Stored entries
=== Section Start ===

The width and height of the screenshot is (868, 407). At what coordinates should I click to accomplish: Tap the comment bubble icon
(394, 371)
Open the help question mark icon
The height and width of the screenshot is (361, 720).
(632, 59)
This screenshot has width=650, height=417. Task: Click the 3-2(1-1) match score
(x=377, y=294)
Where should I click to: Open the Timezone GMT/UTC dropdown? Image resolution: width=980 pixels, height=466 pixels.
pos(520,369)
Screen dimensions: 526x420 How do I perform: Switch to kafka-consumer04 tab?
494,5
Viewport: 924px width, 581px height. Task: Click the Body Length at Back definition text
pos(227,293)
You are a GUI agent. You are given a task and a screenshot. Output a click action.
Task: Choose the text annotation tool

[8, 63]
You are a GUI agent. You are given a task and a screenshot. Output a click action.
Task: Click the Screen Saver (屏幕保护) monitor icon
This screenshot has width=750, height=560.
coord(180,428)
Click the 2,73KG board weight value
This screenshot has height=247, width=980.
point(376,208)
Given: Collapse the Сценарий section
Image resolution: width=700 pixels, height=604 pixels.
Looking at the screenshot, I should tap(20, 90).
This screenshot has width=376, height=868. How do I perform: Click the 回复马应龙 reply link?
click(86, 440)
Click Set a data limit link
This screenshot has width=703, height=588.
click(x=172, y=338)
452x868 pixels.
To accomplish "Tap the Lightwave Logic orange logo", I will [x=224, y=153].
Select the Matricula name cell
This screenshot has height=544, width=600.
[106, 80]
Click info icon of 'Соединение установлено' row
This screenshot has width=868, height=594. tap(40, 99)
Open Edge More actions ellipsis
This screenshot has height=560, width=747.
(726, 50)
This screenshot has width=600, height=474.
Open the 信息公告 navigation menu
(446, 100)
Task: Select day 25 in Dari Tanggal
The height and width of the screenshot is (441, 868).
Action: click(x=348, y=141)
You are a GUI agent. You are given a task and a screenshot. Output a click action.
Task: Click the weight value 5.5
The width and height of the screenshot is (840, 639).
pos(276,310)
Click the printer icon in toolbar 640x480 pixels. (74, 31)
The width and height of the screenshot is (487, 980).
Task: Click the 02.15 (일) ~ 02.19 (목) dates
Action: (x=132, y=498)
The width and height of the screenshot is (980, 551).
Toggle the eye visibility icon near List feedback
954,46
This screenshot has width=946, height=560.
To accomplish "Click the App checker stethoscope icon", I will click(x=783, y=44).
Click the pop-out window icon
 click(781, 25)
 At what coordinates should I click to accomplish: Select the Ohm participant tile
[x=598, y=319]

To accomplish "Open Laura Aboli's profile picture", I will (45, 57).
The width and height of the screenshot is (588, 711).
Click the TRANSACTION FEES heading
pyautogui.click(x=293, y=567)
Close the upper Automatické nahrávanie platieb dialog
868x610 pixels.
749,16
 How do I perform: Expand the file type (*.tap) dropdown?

=== Section End ===

- _REQUIRED ACTION_: The word "will" appears in some lines above. Return every one of those lines.

- _TASK RESPONSE_:
To accomplish "Tap the Lightwave Logic orange logo", I will [x=224, y=153].
To accomplish "Click the App checker stethoscope icon", I will click(x=783, y=44).
To accomplish "Open Laura Aboli's profile picture", I will (45, 57).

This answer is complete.